By the time he wrote his own afterword to Bloodmoney, Philip K. Dick had forgotten his empathy for Bruno Bluthgeld. He declares Bluthgeld inhuman. This is another contradiction, but in this case you should trust the song, not the singer. Dick also claims that Stuart is the novel’s main character, and the character he feels closest to, because of their alliance as sweepers of Shattuck Avenue’s sidewalk. This is touching, but Dick’s wrong again (I suspect he only read the opening chapter before writing his afterword, trusting his faulty memory to reconstruct the plot). The novel’s main character, if i
t has one, isn’t Stuart or Hoppy or Bloodmoney—nor is it the admirable and charismatic Walt Dangerfield or Andrew Gill. It’s Bonnie Keller, whose irritable sexual vitality both frightens and thrills Dick, and whose fitfulness about the agrarian paradise that Marin promises to become probably closely matches that of her creator. Dick was, ultimately, a city boy, an apartment dweller, and despite the dreamy pastoral possibilities glimpsed in Bloodmoney, the prospect of a full recovery from Bloodmoney’s bombs is only gained with the return to San Francisco and Berkeley, to the stridency and chaos and risk of a life among those who wanted to build and invent and create a new culture, one capable of constructing universities to drop out of and deplore, one capable of binding words into books and pressing music onto vinyl discs and perhaps even one capable of designing weapons and advertising. If the majority of Dick’s novels prove he’s not on the side of capitalism, Bloodmoney, charming as it may be, proves he’s not wholly on the side of the mushrooms and earthworms either.

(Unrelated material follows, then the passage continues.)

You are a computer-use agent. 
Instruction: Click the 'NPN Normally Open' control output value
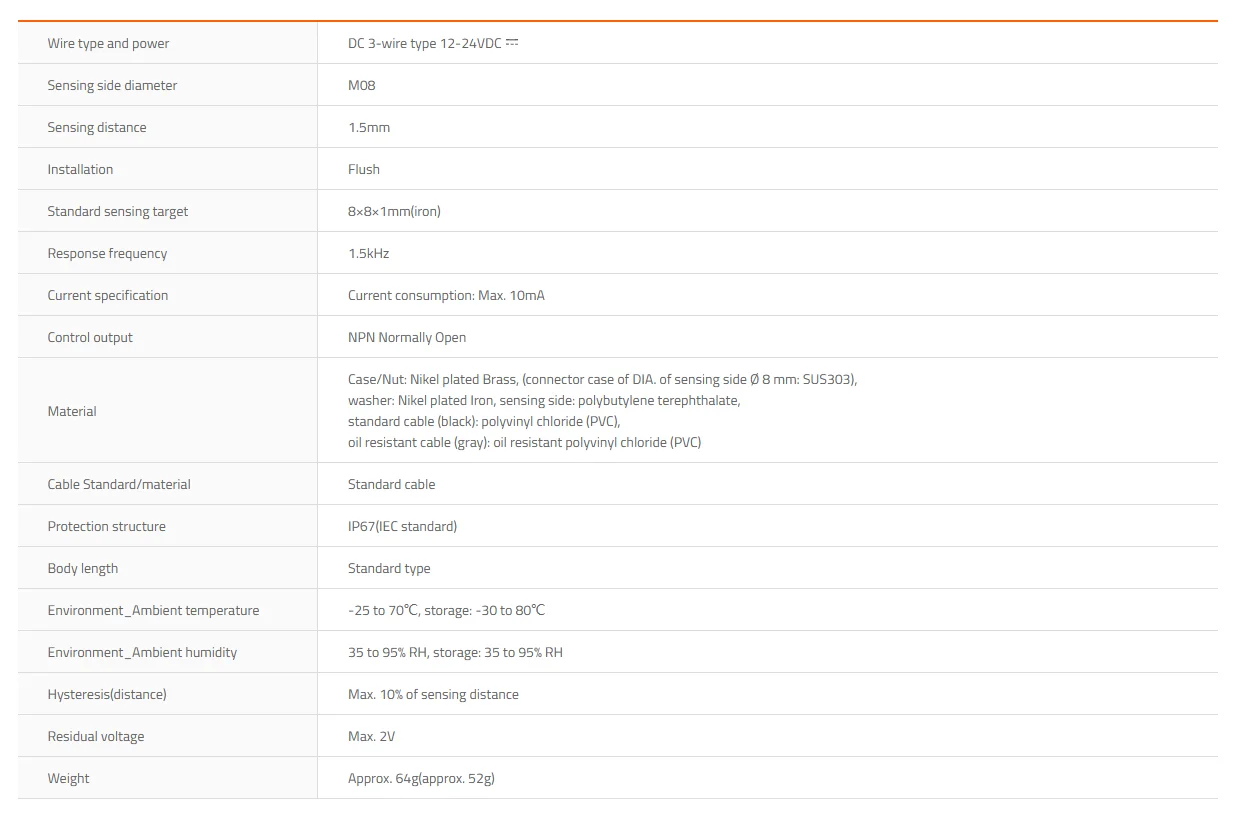pos(407,337)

Leonard Cohen sang: “There is a war between the rich and poor/a war between the odd and the even/there is a war between the ones who say there is a war/and the ones who say there isn’t.” In Dr. Bloodmoney, Dick decided, with typical lack of resolve, to take a side: For once, he’d declare for certain that there was a war. And yet, maybe there wasn’t. And anyway, maybe if there was it would lead to something beautiful. By unleashing his written violence on the streets of his own city and killing the boss he loved at University Music and then puzzling sincerely over the results, by allowing Bonnie Keller to fuck every guy who walked into town and not punishing her as he might have wished to, by letting Walt Dangerfield and Edie and Bill Keller and Stuart McConchie and Andrew Gill all survive their brush with Bluthgeld and Hoppy, Dick was as generous as he was likely ever to be in the 1960s: generous with his world, and with himself. By the time he was as hopeful again, it was a mystical hopefulness, enlivened by the strange and terrifying glimpses of a higher power he’d begun to experience in the early ‘70s. In 1964, he was still able to see the galaxy in a grain of fallout, or in the prospect of a mutated rat playing a noseflute.